Thyme, or Thymus, has hundreds of species both wild and cultivated, according to the Cloisters Museum & Gardens. Its uses throughout history are numerous and varied, though most sources agree that the plant has heating and drying properties, and is effective against headaches. Today, thyme is still a valuable herbal remedy and is used as an antibacterial and antifungal.
Pedanius Dioscorides, an ancient Greek physician, pharmacologist, and botanist who wrote De Materia Medica, recommended using a creeping thyme (such as Thymus sibthorpii), “Erpullos” or “serpyllum” on ruptures, convulsions, and liver inflammation. When steeped in vinegar, Dioscorides wrote, thyme is a good headache cure. He also believed it to be effective against snake bites. Dioscorides also recommended “Thumos,” known today as Cretan or cone-headed thyme (Thymus capitata), to battle phlegm, worms, asthma, blood clots, warts, poor sight, and more.
In Physica, Benedictine abbess Hildegard of Bingen also reports on the medicinal value of two types of thyme, or thymus. Thymus vulgaris is our most common garden thyme today and likely the first of the two types she discusses. Hildegard describes thyme as warming and drying in action and claims it is a good restorative for leprosy, palsy, and lice when used in an ointment. By combining the thyme with some of its soil, Hildegard claims that it can be boiled for a steam bath or sauna, whereupon “The heat and dryness of this herb, heated with the dry earth diminishes bad humors, unless it is not pleasing to God.” Furthermore, Hildegard explains that those with rheumy eyes should stare at thyme until their eyes water; this will clean and purify them, giving some relief to the person afflicted.
The second type of Thyme Hildegard discusses is a wild, creeping species referred to as “quenula,” likely our Thymus serpyllum. This species, she says, also heats and dries, but not so much as the first “thymus.” If eaten as a puree or mixed in meats, it will purify unhealthy skin, and when mixed with lard it can alleviate rough skin.
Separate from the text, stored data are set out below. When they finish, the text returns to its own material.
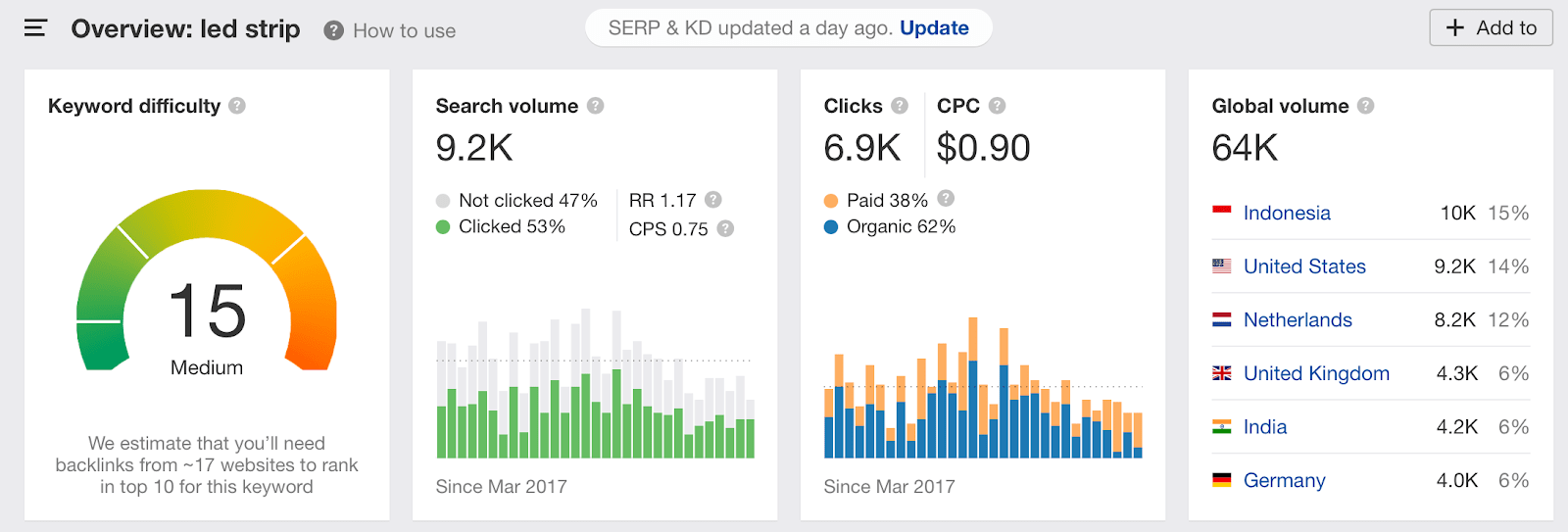Open the Indonesia country link
The image size is (1568, 532).
tap(1287, 213)
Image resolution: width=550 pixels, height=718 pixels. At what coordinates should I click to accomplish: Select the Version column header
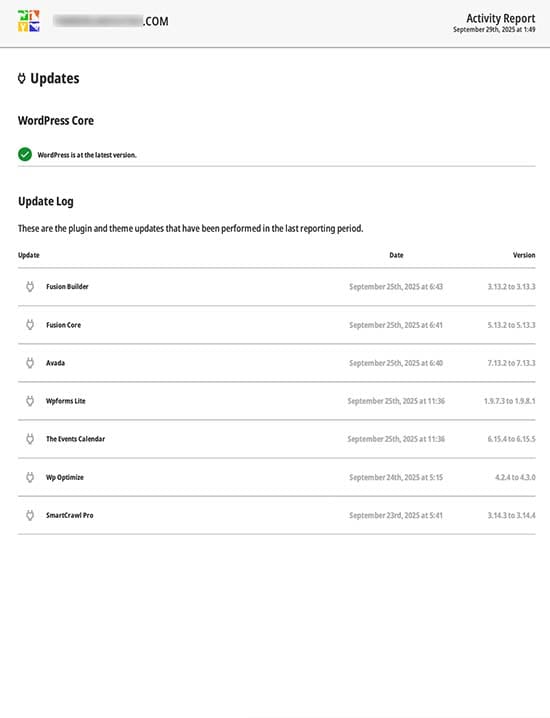524,255
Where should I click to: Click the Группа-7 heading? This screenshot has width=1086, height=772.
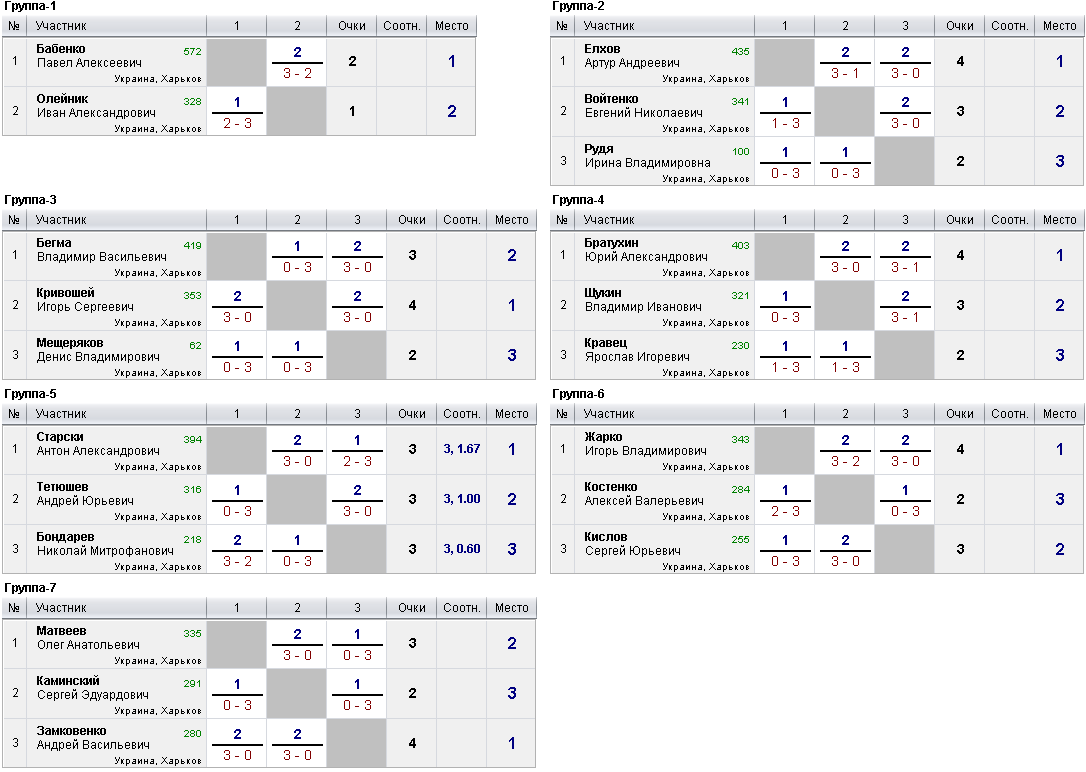(x=30, y=588)
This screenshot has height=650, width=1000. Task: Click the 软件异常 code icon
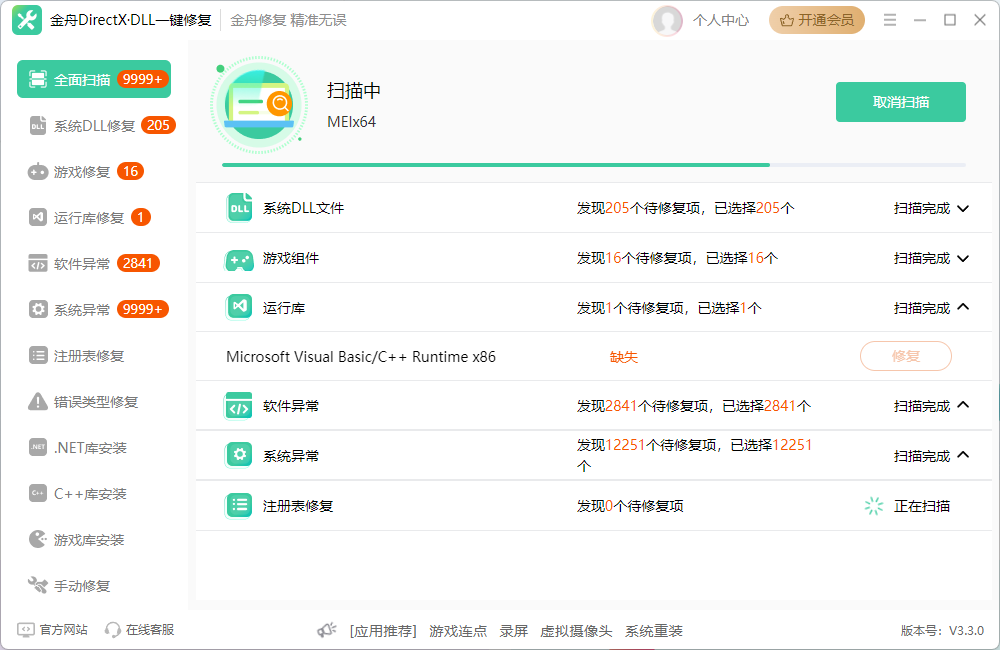tap(239, 406)
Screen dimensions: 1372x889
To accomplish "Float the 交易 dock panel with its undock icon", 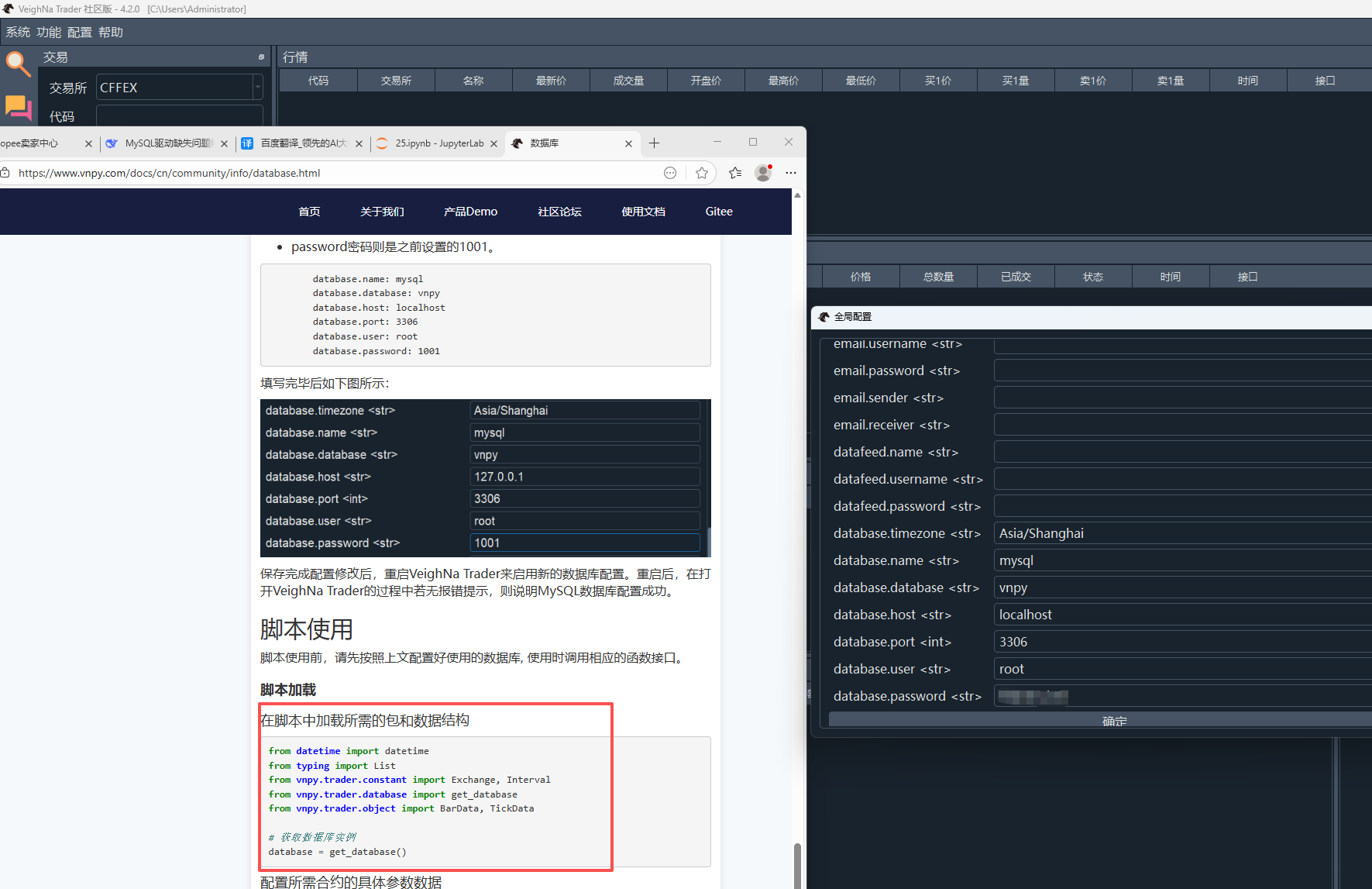I will 261,57.
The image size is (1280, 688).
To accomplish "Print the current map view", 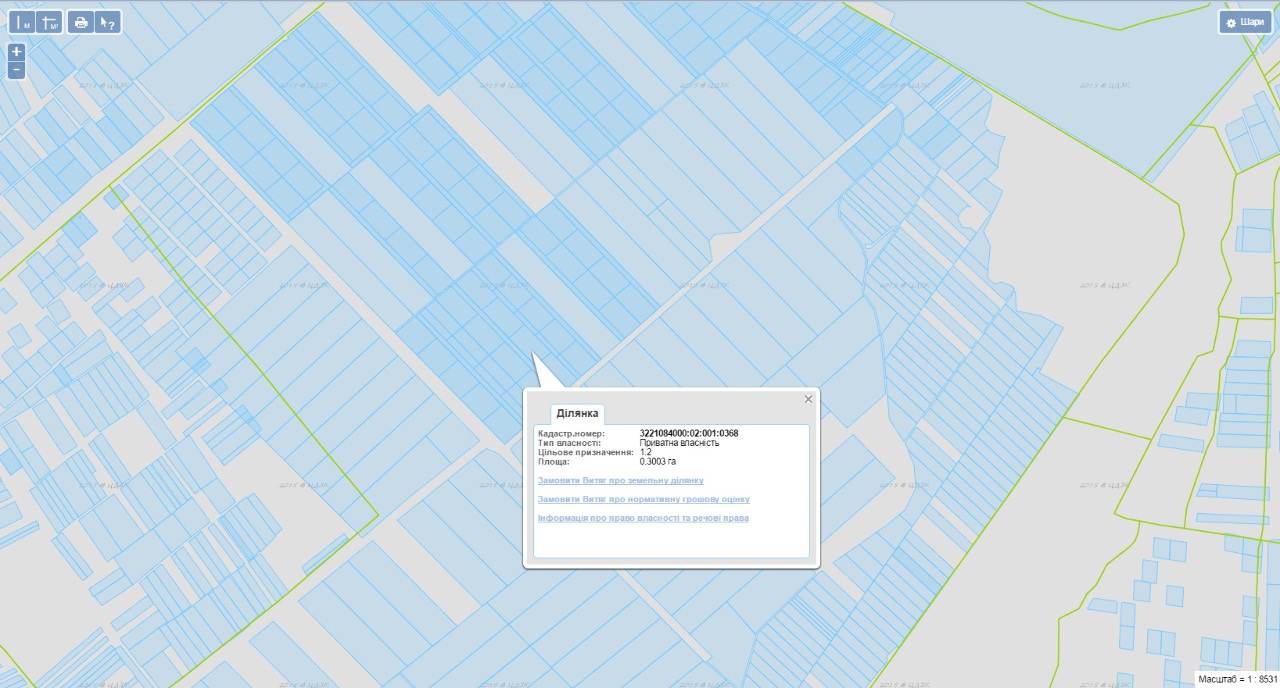I will coord(81,22).
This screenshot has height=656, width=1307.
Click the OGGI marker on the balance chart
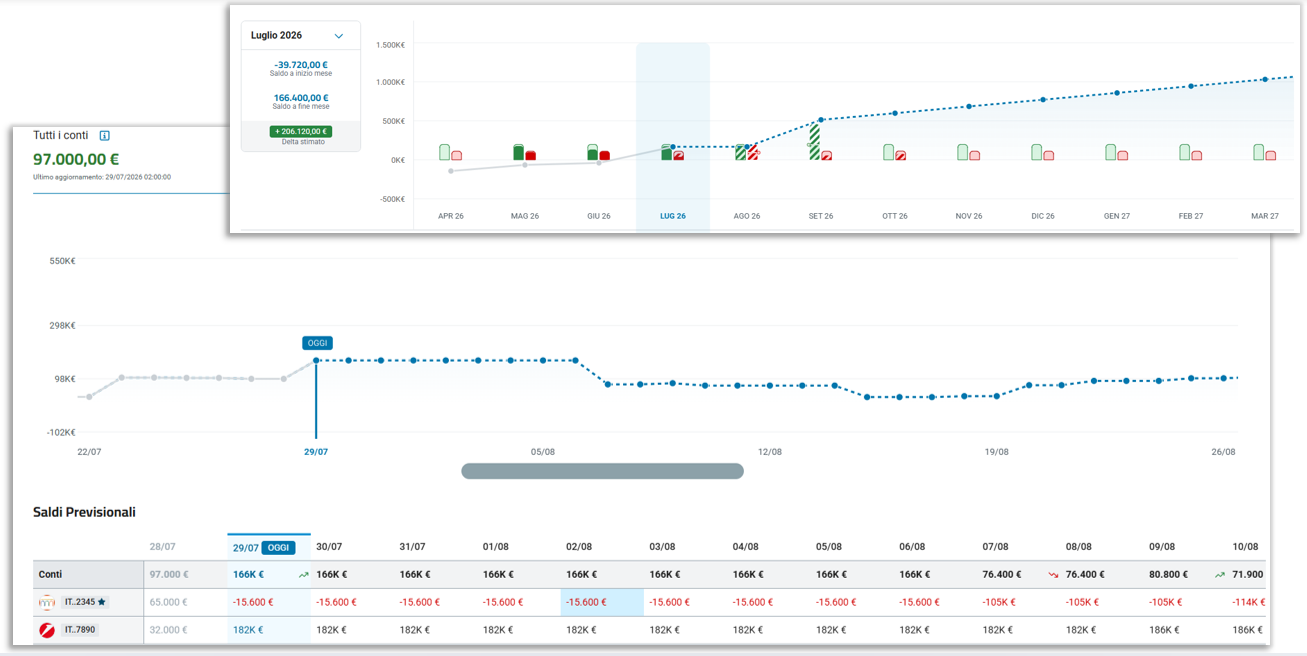point(316,343)

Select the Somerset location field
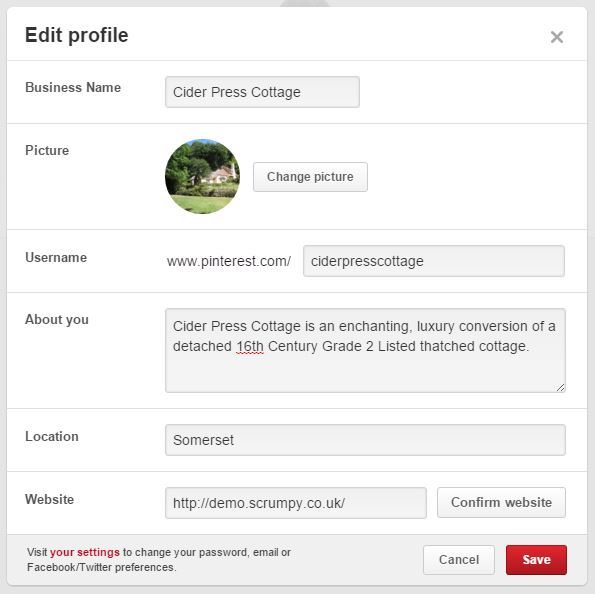[x=365, y=440]
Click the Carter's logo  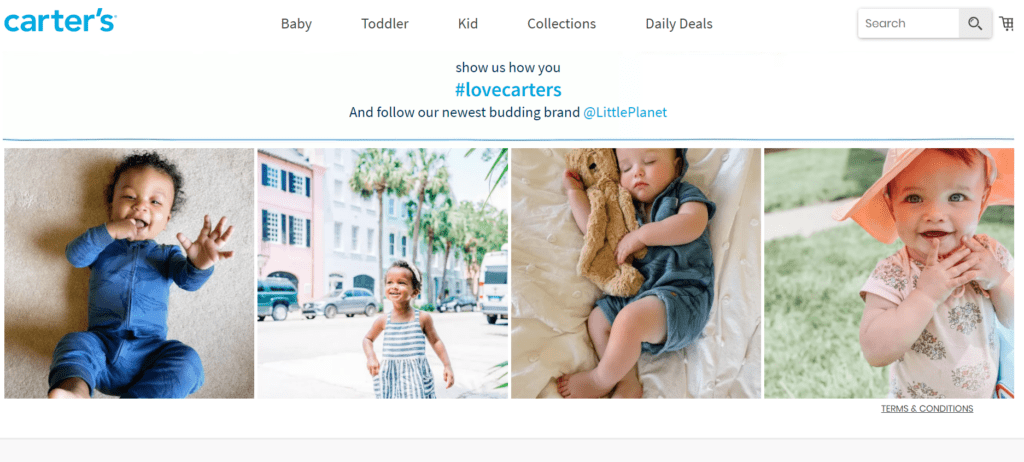[x=60, y=20]
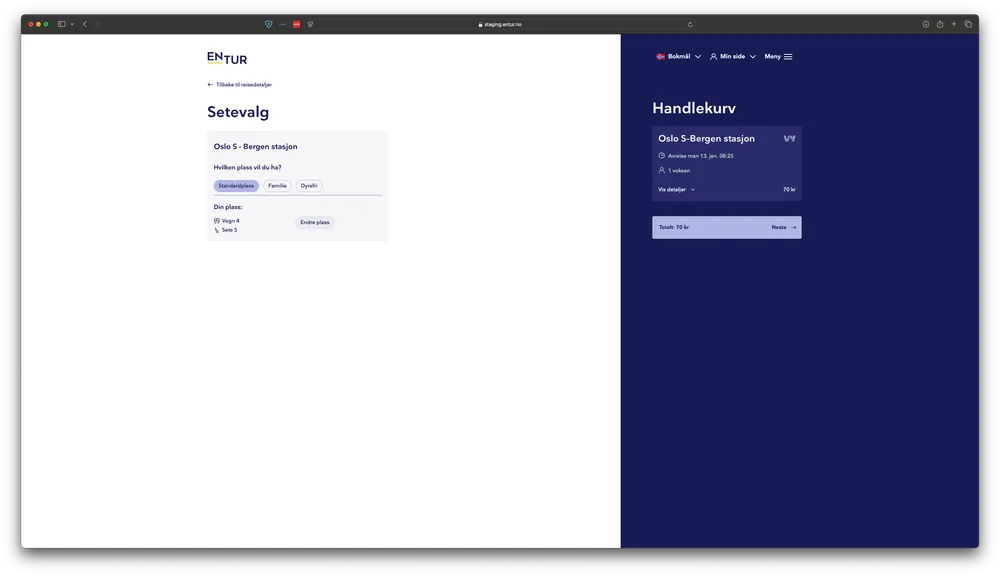Choose the Familie seat option
This screenshot has width=1000, height=576.
pyautogui.click(x=277, y=186)
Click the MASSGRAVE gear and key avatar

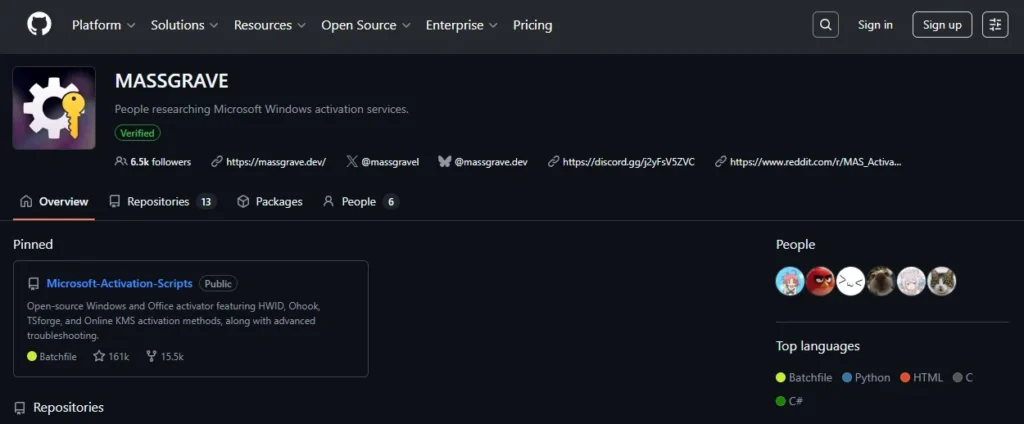(x=54, y=108)
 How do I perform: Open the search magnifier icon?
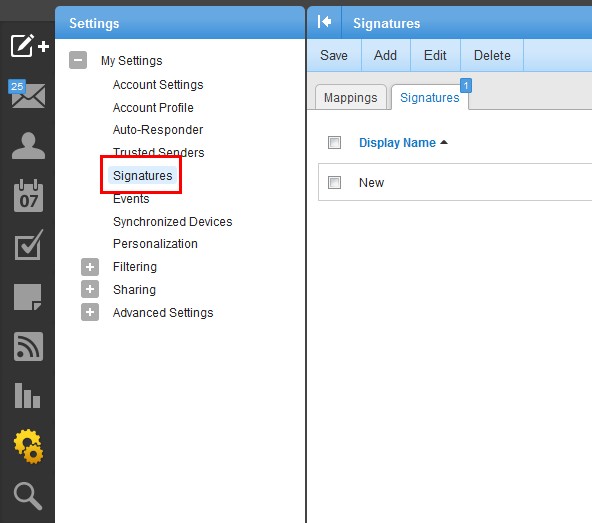coord(28,496)

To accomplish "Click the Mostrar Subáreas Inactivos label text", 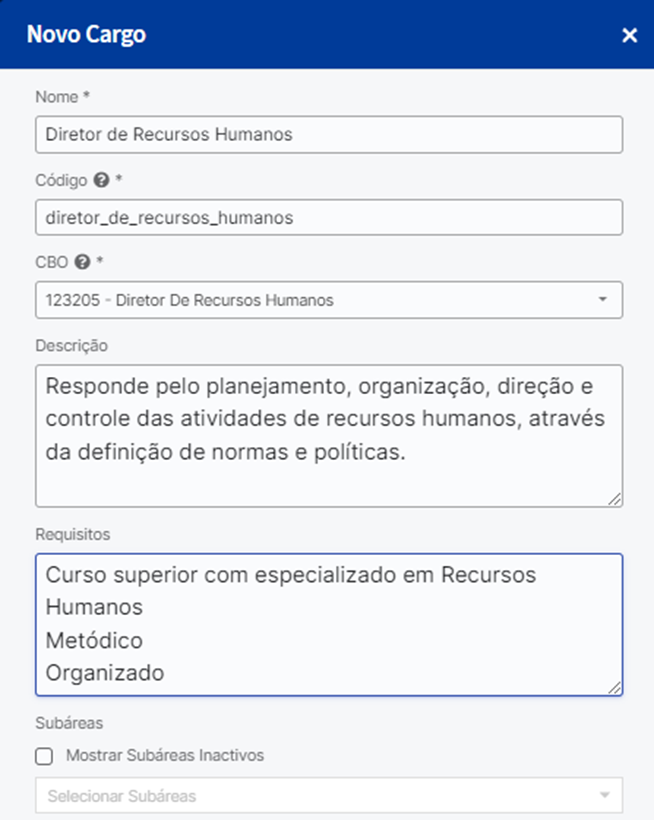I will 165,756.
Thyme is still a popular herb grown in gardens, whether for its medicinal value, the flavor it adds to different dishes, or simply the aromatic fragrance it produces. Gardeners looking to grow thyme should consider four of the most common species: Thymus serpyllum (creeping), Thymus coccineus (matted), Thymus vulgaris (common, for cooking), or Thymus citriodorus (golden lemon).